Date(s) — Sat, 24th Mar 2018
11:00 AM till 4:00 PM
Alexander Technique Centre
11.00 am – 12.30 pm: What causes Hypermobility and what is Hypermobility Spectrum Disorder? (Julie Barber)
For those new to hypermobility or wanting to refresh their understanding of it. What causes hypermobility, how to recognise it, understanding how it affects much more than joints, and (briefly) the terminology given to conditions within the Hypermobility Spectrum such as HSD (Hypermobility Spectrum Disorder), hEDS (hypermobile Ehlers-Danlos Syndrome) and PoTS (Postural Orthostatic Tachycardia Syndrome).
Being aware that a pupil is HM gives insight to teachers as to why some problems pop up such as underdeveloped proprioception, a pupil being simultaneously both ‘too loose’ and yet ‘too tight’, or frequent soft tissue injuries such as sprains, strains and tendonitis. HSD, hEDS and PoTS affect the whole body including the nervous, respiratory and digestive systems.
12.30 – 1.30: Lunch
1.30 pm – 4.00 pm: ‘First, do no harm’; how best to teach a very hypermobile pupil (Julie Barber with Roxani-Eleni Garefalaki and Maddy Paxman)

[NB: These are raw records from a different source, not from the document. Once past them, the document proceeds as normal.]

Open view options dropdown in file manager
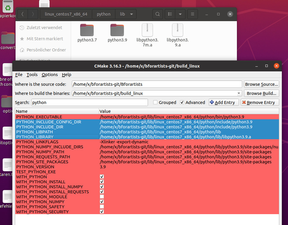 pos(180,14)
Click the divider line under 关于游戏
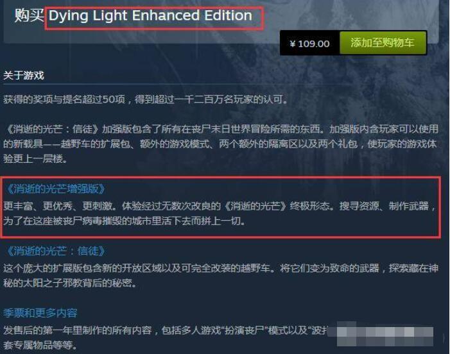 point(177,84)
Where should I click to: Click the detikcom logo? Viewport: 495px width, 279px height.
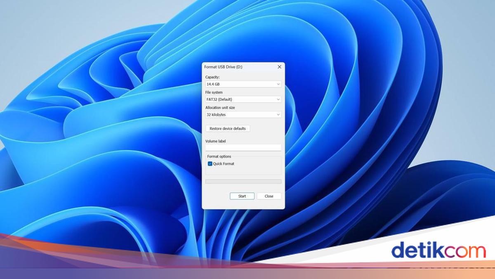(438, 251)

A forum for discussing and sharing experiences; Julie will report back from the recent HMSA/EDS-UK residential weekend, Roxani will share her experiences of living, training and teaching with hEDS, Maddy will talk about being an ‘undiagnosed HSD’ teacher, and we hope to hear from other HM teachers too. In some cases, hypermobile people have inherited more elastic — and potentially more fragile — connective tissues than are found in the non-HM population. We’ll discuss and share ways of working to enhance the benefits of AT and to reduce the possibility of unintentionally over-releasing and ‘disconnecting’. There will be time for hands-on work in pairs.
If I have one thing to say about hypermobility this would be it: while normal people can be compared to strong bridges, hypermobile people are like bridges made of separate pieces of wood connected with rope. Thus everything that happens on this bridge will cause much more nervous stimulation, sensory information and movement. Feeling one integrated whole person can be tough when feeling so many details.

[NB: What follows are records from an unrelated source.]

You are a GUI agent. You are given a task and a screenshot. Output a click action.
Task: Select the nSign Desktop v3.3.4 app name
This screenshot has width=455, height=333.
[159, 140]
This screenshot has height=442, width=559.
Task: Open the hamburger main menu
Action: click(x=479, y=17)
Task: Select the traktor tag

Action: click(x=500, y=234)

Open to: All teachers and 3rd year trainees.
Price: £50.00. To book please email us.
Presented by Julie Barber, Roxani-Eleni Garefalaki, and Maddy Paxman.

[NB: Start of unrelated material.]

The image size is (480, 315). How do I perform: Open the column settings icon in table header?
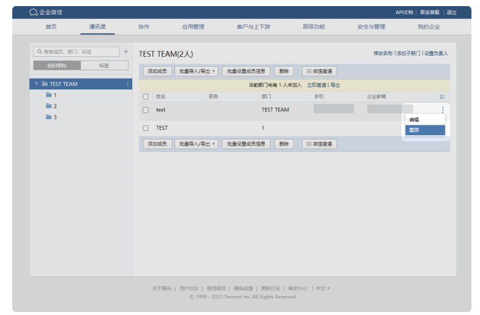tap(442, 97)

Julie Barber (MSTAT) qualified with Walter and Dilys Carrington in 1993 and now teaches in North London. Since 2011 (when her daughter was diagnosed with Hypermobility Syndrome) she has been researching, attending and giving workshops on Hypermobility and Hypermobility Spectrum Disorders. She published ‘Hypermobility Syndrome’ in STATNews January 2012 and ‘Too Loose yet Too Tight, working with Hypermobility’ in The Congress Papers 2015. She is a professional member of the Hypermobility Syndromes Association (HMSA) and the South East Hypermobility Group at University College London.
Roxani-Eleni Garefalaki trained at the Alexander Technique Studio in London, where she runs her practice. She is a Tai Chi and QiGong instructor, director and performance artist from Athens, Greece. She has been diagnosed with EDS-hypermobility type and in 2005 was diagnosed with lupus. Using her flexibility as an asset, she’s worked professionally in the performing arts since 2001 as an acrobat, singer and actress. However her career has always been disrupted by injuries, dislocations and high stress levels. Her desire to heal herself and understand the cause of her ailments brought her to the Alexander Technique. During her teacher training, she managed to heal from lupus (without any medication) and learn how to avoid triggering symptoms due to her hEDS. Having a deep understanding of what being hypermobile means, she is using the Alexander Technique to help people become mindful through Movement and improve their quality of life. https://www.mindfulness-inmoti
Maddy Paxman studied at the Constructive Teaching Centre with Walter Carrington, and has been teaching the AT for thirteen years. Prior to that she taught singing and piano privately, in schools and to classes of adults at the City Lit institute.She has never formally been diagnosed as having HSD, but has many of the symptoms, including five years of Chronic Fatigue following a traumatic bereavement. She has idiopathic scoliosis, weak/painful joints and was always a ‘bendy’ child (and a clumsy one. She says that ‘despite my proprioception improving with the AT, I am still capable of slamming a door in my own face!’). The Alexander Technique has been extremely helpful to her but the training was a challenge, and she’s become more aware of its limitations and potential problems over time.